### [GIVEN PROBLEM]
Write out every line of the items below word for word, leaving out the pictures.

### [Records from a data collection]
-- -- --

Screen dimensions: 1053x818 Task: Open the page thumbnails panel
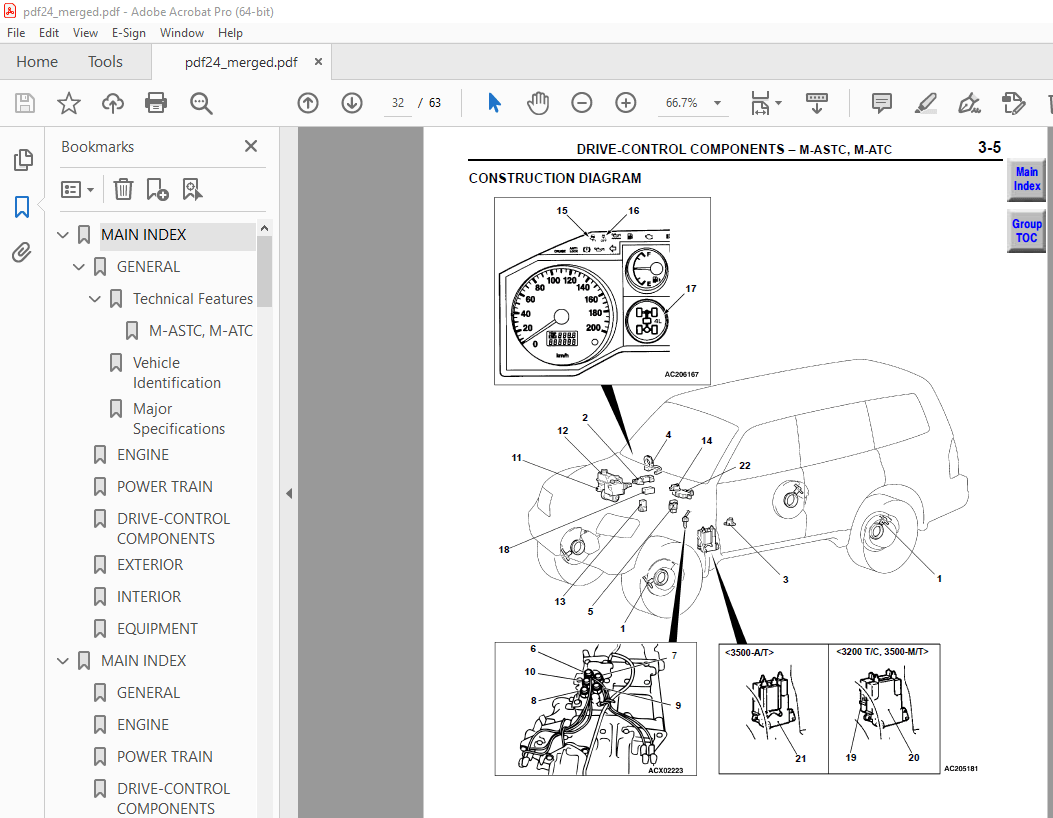point(22,159)
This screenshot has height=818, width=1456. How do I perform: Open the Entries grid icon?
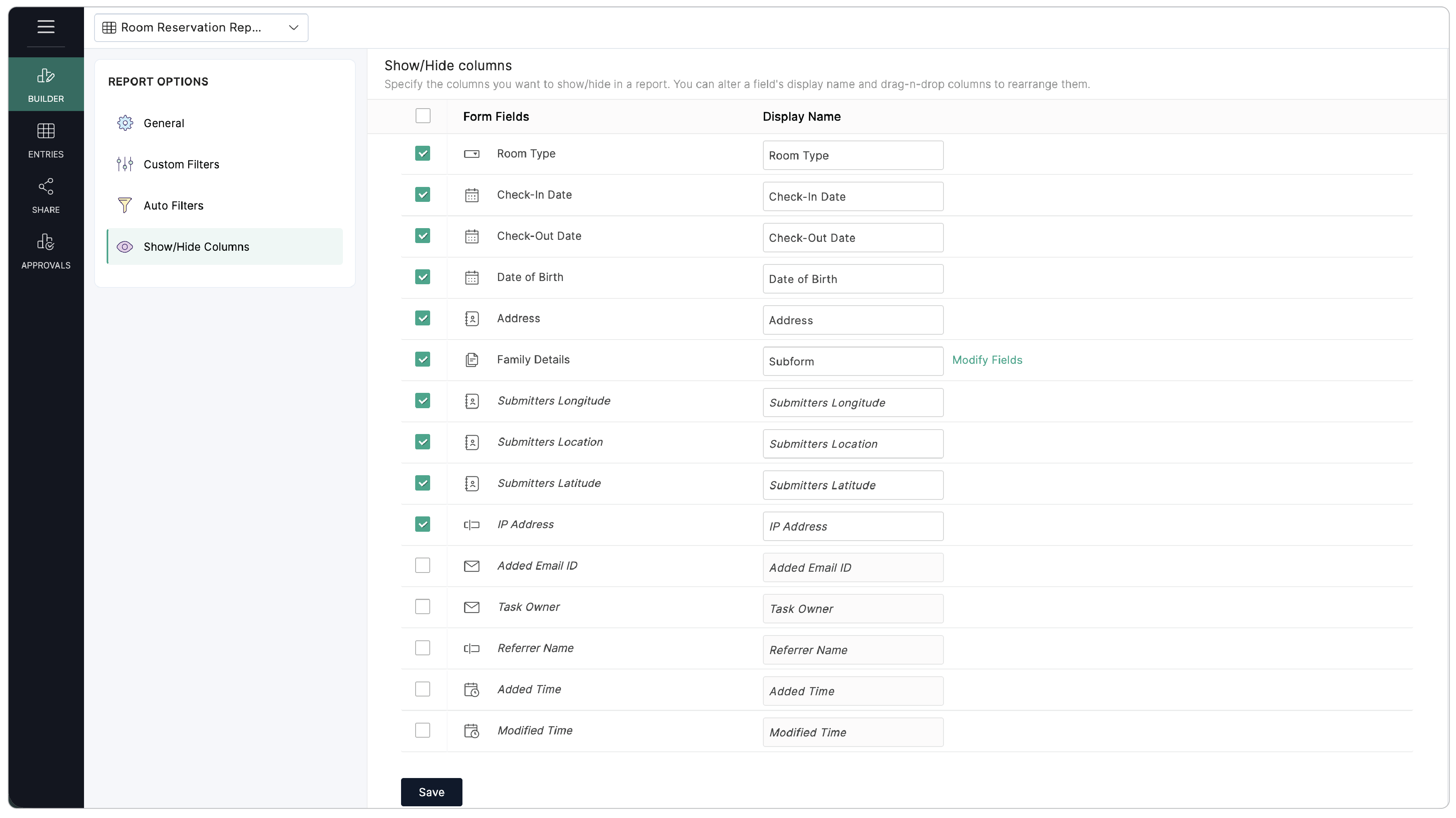point(46,131)
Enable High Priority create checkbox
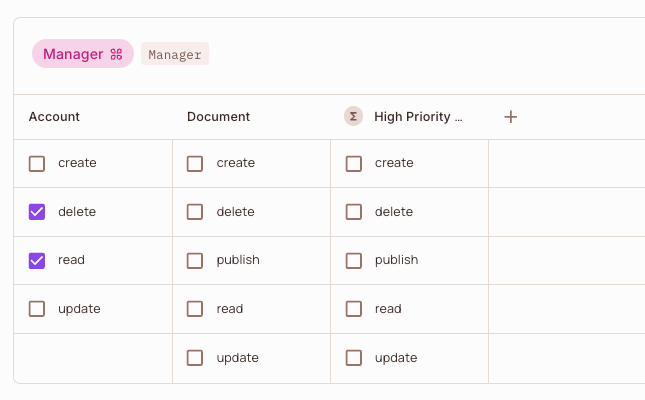The height and width of the screenshot is (400, 645). [x=354, y=164]
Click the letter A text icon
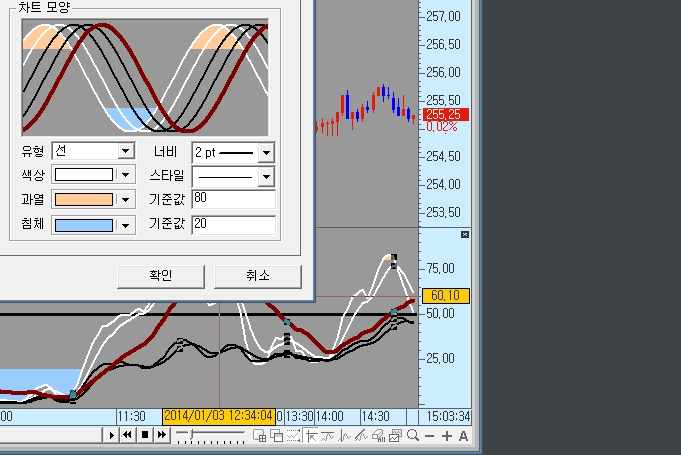This screenshot has width=681, height=455. pos(463,436)
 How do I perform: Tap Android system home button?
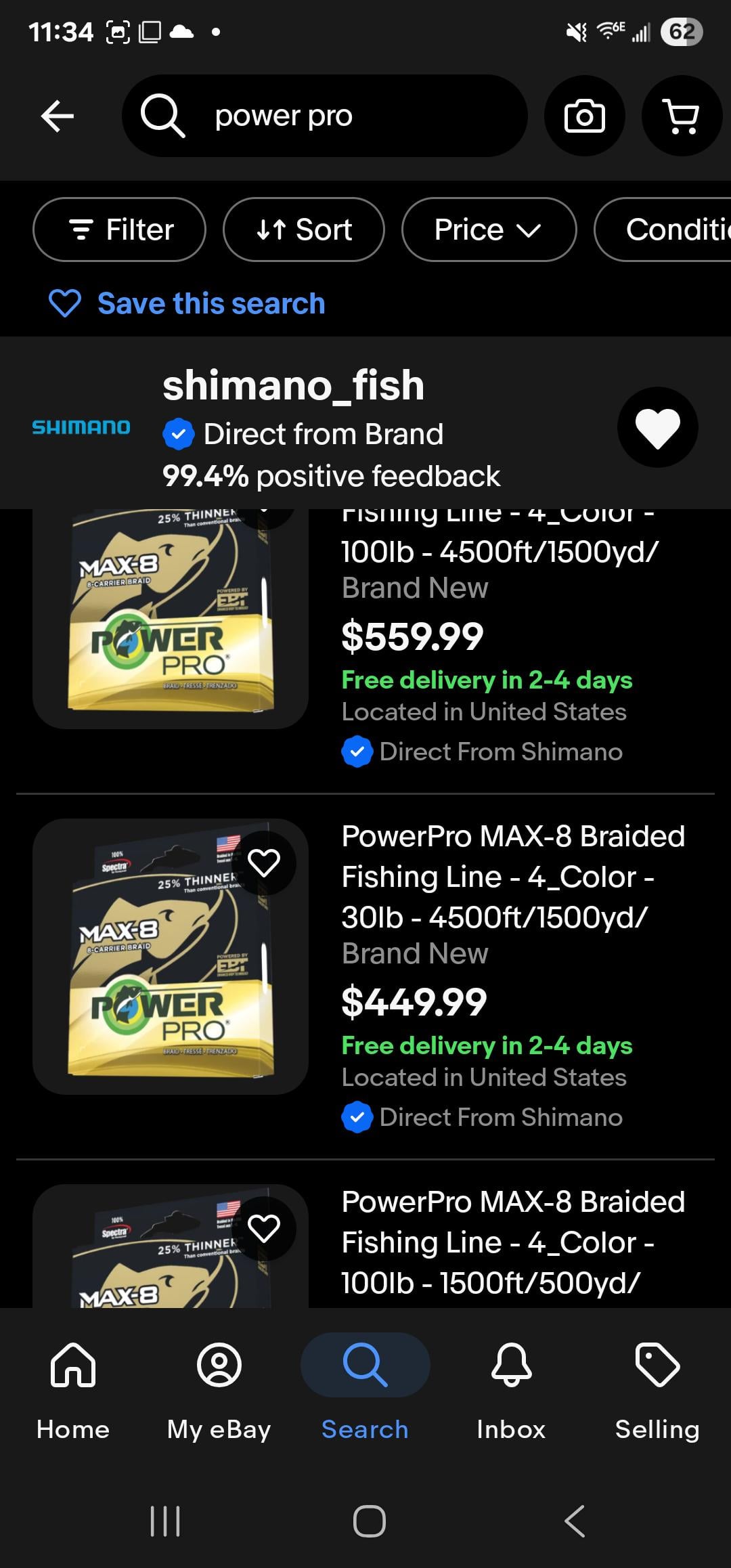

-- -- --

### [ANSWER]
Screen dimensions: 1053x818 Task: Open the page thumbnails panel
point(22,159)
This screenshot has height=818, width=1456. How do I perform: Open the Entries grid icon?
point(46,131)
Enable High Priority create checkbox
The height and width of the screenshot is (400, 645). [x=354, y=164]
Click the letter A text icon
This screenshot has width=681, height=455. pos(463,436)
 How do I perform: Tap Android system home button?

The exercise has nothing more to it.